PEC garante dois dias de descanso remunerado e prevê transição gradual sem redução salarial
A Câmara dos Deputados aprovou, em dois turnos, a Proposta de Emenda à Constituição (PEC) que reduz a jornada de trabalho para 40 horas semanais, com dois dias de descanso remunerado, colocando fim à escala 6x1.
A proposta foi aprovada com ampla maioria. No segundo turno, o texto recebeu 461 votos favoráveis e 19 contrários. Já no primeiro turno, foram 472 votos a favor e 22 contra.
A medida altera o atual modelo previsto na Consolidação das Leis do Trabalho (CLT), que estabelece jornada de até 44 horas semanais com apenas um dia obrigatório de descanso.
O texto aprovado prevê uma transição gradual.

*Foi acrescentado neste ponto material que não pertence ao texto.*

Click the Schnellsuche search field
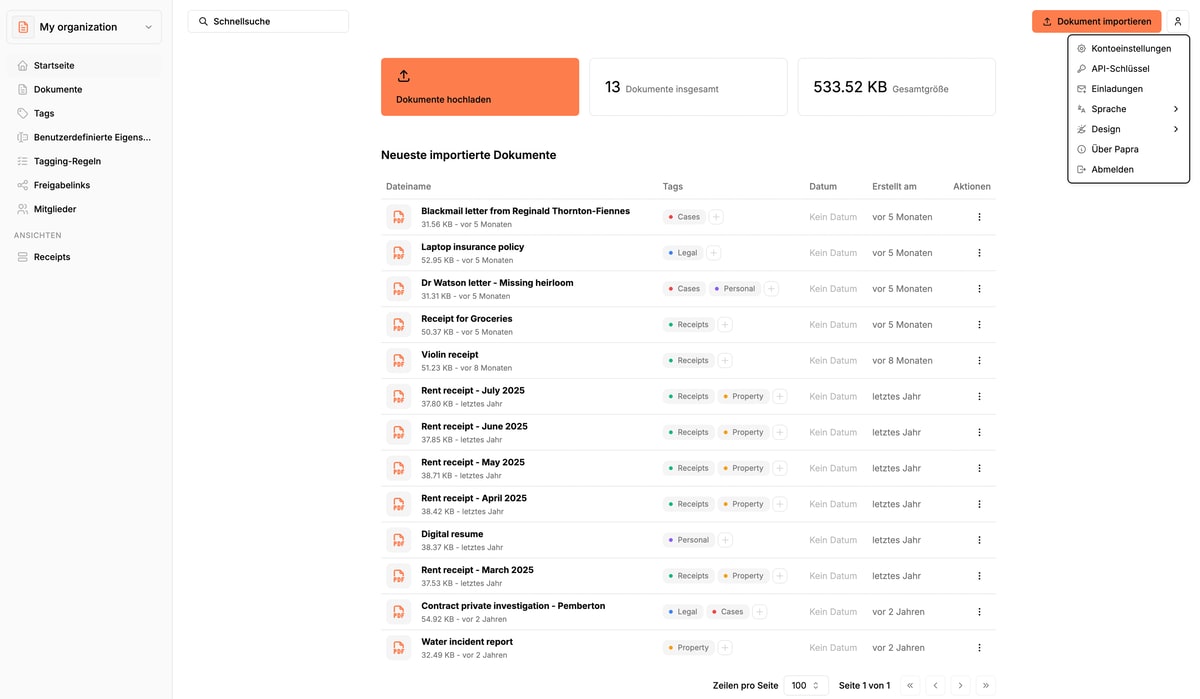 click(x=268, y=21)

Dois meses após a promulgação da futura emenda constitucional, os trabalhadores já passarão a ter direito a dois dias de repouso semanal remunerado, sendo um deles preferencialmente aos domingos. Nesse primeiro momento, a carga horária semanal será reduzida para 42 horas.

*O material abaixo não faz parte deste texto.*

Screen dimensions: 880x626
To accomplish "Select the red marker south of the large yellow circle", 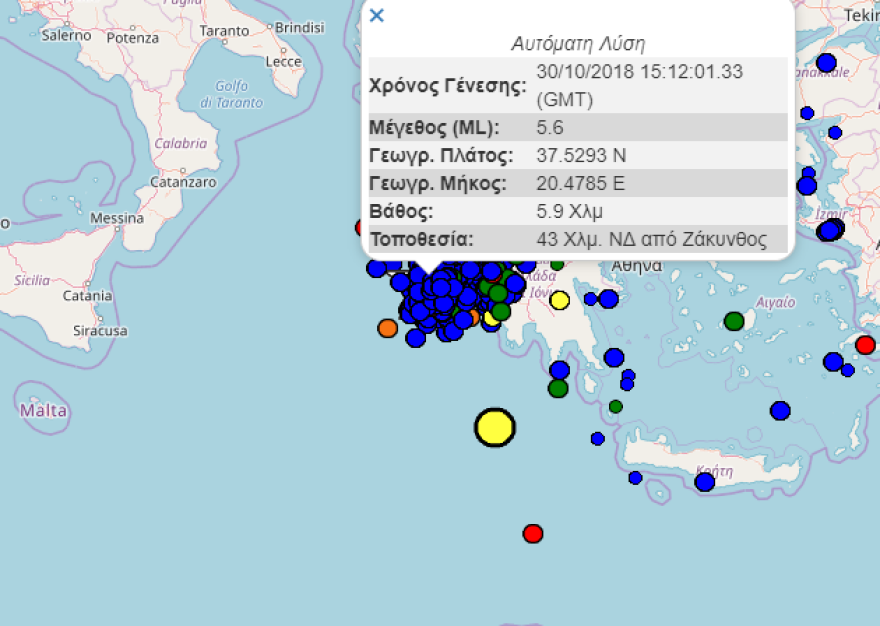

A jornada definitiva de 40 horas semanais passará a valer 14 meses após a promulgação da PEC.
Segundo a proposta, a redução ocorrerá sem qualquer diminuição salarial. O texto garante a manutenção integral dos salários e dos pisos das categorias.
A PEC também prevê regras específicas para algumas atividades consideradas essenciais, como saúde, segurança pública, transporte e limpeza urbana. Nesses casos, acordos e convenções coletivas poderão estabelecer regimes diferenciados, desde que seja garantida, na média mensal, a concessão dos dois dias de descanso remunerado.
O texto aprovado ainda abre exceções para trabalhadores com diploma de nível superior e renda acima de 2,5 vezes o teto da Previdência Social, além de contratos terceirizados vinculados à administração pública.
Durante as negociações, o relator da proposta, Leo Prates, incluiu dispositivos voltados para microempreendedores individuais (MEIs), microempresas e empresas de pequeno porte, buscando reduzir impactos econômicos da mudança.
A proposta segue agora para análise do Senado Federal.